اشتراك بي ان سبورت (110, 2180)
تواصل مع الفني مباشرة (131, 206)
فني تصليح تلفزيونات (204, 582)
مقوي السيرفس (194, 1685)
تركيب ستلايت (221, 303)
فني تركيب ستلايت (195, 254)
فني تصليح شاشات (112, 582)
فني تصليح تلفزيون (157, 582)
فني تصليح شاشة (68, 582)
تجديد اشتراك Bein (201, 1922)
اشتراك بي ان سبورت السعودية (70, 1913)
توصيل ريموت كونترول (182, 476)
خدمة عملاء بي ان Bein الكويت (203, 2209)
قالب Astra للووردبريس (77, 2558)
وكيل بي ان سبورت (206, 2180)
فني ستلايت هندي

■ ■ ■ ■

PROBLEM STATEMENT -> Your answer should consist of the lines from the material that contain "تصليح".

RESPONSE TO THE EXERCISE ->
فني تصليح تلفزيونات (204, 582)
فني تصليح شاشات (112, 582)
فني تصليح تلفزيون (157, 582)
فني تصليح شاشة (68, 582)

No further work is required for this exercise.